Twee typen onderzoek zijn nodig om deze vragen van een antwoord te voorzien. Om te beginnen kwantitatief onderzoek. Die onderzoeksopzet beantwoordt vragen inzake participatie (arbeid, vrijwilligerswerk, mantelzorg en andere maatschappelijke activiteiten), gezondheid en welzijn (zowel fysiek, als mentaal), financiën van huishoudens (inkomen, maar ook financiële problemen, zoals schulden), en sociale dynamiek (activiteiten, contacten, leefbaarheid en leefsituatie in wijk, etc.). Het voordeel van dit soort onderzoek is dat het betrouwbare, algemene uitkomsten oplevert. Uitkomsten die vooral vanuit het beleidsperspectief van (groot) belang zijn. Deze uitkomsten zijn veelal vrij algemeen van aard. Het gaat om percentages die in vergelijking tot de uitkomsten binnen de controlegroep belangrijke eerste inzichten opleveren. Toch geven deze uitkomsten nog maar weinig zicht op dieperliggende processen en samenhangen. Ook de directe beleving van deelnemers aan de experimenten wordt niet echt zichtbaar in de uitkomsten van kwantitatief onderzoek. Daartoe is het van belang naast het kwantitatieve onderzoek ook gedegen kwalitatief onderzoek op te zetten. Dat kan op basis van diepte-interviews, verhalensessies en focusgroepgesprekken, maar kwalitatieve gegevens kunnen ook worden verzameld op basis van dagboekaantekeningen van deelnemers, videobeelden tot en met participerende observaties. Een diepgaande analyse van dat materiaal maakt het mogelijk de uitkomsten van het kwalitatieve onderzoek te verdiepen en aan te vullen. Met name rond thema’s als beleving van deelnemers, mogelijke veranderingen in waardeoriëntaties en de effecten op de sociale dynamiek.
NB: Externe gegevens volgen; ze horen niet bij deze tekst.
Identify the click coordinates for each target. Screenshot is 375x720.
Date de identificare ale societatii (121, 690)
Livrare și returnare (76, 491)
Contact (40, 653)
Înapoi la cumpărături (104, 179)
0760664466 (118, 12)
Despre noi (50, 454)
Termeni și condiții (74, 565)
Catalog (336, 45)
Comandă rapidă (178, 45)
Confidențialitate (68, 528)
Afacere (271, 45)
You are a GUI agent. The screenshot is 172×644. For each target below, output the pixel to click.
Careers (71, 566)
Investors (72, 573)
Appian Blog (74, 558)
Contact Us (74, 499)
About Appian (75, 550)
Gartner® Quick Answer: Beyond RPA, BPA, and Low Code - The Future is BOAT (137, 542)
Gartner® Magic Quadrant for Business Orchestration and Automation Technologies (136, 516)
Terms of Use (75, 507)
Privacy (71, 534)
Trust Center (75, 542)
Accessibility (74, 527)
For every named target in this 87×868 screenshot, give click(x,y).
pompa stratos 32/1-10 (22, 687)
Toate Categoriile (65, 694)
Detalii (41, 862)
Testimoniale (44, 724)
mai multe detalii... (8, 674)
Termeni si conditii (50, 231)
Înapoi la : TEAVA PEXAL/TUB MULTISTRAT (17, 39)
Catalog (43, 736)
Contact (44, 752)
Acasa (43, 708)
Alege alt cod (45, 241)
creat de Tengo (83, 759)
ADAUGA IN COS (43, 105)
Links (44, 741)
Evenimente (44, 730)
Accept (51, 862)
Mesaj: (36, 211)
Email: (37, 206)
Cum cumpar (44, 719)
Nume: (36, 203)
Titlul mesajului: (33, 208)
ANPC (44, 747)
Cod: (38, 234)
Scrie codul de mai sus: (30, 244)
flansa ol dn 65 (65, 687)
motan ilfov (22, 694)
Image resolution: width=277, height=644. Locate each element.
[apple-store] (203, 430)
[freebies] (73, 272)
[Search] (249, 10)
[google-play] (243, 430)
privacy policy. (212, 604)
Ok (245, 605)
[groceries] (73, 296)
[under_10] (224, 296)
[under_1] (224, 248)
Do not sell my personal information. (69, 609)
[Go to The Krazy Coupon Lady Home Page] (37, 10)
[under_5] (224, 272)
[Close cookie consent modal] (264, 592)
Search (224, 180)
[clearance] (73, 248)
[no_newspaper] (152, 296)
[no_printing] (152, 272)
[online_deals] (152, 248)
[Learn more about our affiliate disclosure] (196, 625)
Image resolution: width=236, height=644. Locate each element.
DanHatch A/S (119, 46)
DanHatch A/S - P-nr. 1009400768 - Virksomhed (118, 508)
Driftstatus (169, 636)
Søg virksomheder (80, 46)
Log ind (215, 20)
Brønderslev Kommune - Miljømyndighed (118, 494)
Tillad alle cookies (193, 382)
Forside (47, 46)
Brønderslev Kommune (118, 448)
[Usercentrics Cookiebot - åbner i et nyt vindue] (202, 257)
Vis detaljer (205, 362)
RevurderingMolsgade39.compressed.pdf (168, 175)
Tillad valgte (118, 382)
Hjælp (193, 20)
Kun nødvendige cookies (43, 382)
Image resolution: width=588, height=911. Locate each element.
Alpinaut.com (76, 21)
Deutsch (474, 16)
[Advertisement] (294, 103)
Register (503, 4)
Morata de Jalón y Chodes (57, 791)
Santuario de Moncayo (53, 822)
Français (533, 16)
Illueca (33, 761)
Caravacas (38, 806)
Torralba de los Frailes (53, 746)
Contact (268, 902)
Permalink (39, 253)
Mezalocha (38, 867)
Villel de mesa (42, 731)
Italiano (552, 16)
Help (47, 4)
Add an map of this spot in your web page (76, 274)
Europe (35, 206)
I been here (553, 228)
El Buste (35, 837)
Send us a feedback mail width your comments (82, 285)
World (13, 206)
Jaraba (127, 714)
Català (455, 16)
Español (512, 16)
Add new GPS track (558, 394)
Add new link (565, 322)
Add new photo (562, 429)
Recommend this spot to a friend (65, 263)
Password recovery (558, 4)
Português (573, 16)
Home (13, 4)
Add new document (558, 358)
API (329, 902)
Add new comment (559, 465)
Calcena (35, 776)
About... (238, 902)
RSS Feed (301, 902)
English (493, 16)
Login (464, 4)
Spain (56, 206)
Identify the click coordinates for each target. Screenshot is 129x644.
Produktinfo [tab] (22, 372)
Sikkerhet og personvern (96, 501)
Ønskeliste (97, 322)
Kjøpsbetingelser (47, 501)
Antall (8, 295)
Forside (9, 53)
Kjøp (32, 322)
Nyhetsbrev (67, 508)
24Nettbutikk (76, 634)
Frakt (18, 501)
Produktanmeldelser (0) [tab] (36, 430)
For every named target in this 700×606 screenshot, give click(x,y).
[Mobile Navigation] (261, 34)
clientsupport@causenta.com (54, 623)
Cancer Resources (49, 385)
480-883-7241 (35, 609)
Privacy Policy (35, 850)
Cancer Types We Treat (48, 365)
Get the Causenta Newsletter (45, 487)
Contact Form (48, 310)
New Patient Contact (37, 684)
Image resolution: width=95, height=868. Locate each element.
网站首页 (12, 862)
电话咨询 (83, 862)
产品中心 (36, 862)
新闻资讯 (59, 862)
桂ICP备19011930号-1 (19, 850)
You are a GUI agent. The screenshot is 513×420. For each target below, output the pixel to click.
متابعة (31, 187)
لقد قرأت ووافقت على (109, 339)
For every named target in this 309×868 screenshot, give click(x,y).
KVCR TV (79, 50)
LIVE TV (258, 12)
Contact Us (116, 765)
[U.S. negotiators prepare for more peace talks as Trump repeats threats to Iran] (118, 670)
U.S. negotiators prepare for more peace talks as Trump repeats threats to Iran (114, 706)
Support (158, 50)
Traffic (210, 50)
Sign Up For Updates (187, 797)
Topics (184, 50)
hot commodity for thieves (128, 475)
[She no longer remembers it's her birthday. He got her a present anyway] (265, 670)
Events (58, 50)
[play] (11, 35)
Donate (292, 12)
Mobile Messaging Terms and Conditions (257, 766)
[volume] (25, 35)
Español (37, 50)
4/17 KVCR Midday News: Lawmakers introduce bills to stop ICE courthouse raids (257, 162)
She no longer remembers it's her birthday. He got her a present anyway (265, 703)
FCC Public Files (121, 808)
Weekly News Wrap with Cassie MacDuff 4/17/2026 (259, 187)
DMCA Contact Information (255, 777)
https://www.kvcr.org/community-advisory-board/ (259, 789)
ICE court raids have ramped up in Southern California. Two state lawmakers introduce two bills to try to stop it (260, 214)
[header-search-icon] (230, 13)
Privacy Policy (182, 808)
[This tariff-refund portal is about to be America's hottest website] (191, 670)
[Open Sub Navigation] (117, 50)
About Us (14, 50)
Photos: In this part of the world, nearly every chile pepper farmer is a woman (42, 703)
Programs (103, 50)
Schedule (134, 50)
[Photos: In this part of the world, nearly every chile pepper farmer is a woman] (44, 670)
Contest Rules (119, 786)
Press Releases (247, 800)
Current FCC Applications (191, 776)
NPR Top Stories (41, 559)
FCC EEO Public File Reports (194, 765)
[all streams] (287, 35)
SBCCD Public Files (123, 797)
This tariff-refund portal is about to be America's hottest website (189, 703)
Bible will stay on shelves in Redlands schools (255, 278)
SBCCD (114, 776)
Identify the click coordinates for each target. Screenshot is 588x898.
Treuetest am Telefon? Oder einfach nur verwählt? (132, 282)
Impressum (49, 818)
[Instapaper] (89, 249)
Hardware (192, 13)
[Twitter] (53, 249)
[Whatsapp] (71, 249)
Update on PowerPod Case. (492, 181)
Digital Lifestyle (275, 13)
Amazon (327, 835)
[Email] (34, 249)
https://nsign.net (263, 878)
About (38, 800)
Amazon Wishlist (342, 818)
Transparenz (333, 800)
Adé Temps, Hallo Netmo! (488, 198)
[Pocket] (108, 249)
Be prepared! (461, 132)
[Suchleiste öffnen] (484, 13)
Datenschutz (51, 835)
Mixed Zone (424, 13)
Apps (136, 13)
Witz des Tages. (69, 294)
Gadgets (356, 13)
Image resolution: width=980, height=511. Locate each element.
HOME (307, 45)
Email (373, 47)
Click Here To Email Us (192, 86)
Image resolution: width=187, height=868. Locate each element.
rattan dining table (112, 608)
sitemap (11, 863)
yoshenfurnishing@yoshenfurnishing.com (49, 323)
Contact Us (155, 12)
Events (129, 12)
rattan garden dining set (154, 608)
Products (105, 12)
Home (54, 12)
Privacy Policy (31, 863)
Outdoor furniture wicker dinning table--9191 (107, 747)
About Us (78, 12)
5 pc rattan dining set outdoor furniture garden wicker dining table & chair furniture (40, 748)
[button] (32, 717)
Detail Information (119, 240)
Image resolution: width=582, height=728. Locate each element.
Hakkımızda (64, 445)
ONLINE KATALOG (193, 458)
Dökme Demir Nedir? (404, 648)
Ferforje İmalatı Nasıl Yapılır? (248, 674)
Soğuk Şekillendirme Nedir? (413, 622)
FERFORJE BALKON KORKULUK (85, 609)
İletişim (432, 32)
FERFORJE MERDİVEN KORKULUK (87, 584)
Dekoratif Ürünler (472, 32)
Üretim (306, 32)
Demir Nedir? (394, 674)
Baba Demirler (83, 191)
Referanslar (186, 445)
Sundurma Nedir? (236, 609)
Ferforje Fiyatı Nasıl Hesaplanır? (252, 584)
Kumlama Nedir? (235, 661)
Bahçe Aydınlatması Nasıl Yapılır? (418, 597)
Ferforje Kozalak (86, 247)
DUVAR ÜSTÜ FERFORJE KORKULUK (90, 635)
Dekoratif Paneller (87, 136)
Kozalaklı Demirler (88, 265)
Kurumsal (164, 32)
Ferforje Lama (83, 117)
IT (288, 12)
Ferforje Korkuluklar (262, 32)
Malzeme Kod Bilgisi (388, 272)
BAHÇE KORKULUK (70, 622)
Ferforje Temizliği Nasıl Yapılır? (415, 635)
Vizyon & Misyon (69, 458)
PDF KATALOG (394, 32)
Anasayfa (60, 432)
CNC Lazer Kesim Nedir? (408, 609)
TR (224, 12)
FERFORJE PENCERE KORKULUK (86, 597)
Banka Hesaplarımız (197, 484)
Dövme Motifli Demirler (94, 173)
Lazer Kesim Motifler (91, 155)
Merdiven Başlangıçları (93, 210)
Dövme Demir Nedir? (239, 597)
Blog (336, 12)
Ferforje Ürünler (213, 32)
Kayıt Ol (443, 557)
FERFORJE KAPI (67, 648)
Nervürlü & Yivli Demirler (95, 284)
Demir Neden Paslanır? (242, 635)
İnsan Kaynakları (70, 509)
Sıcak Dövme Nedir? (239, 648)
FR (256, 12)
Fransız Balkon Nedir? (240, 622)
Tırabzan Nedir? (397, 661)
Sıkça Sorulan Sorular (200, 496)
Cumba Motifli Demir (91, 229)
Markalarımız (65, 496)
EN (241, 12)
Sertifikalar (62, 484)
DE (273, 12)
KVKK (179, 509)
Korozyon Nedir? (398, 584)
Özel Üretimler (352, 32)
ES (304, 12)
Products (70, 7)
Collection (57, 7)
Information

De kracht van onderzoek zit, zeker bij deze experimenten waarbij de hele leefwereld en leefsituatie van burgers van belang is, juist in een creatieve combinatie van beide typen onderzoek.
Tijdens het laatste gedeelte van de bijeenkomst is gezamenlijk nagedacht over de vraag welke vervolgstappen genomen kunnen worden. Dat leverde twee uitkomsten op. Om te beginnen stellen MIES, Sjir Hoeijmakers en MOM brieven op naar de Ministeries van Binnenlandse Zaken en Sociale Zaken en Werkgelegenheid om namens de deelnemende gemeentes ruimte te vragen om te kunnen experimenteren. Daarnaast wordt besloten elkaar via de organisatoren goed op de hoogte te houden van ieders activiteiten om elkaar te ondersteunen en zoveel mogelijk coördinatie tot stand te brengen.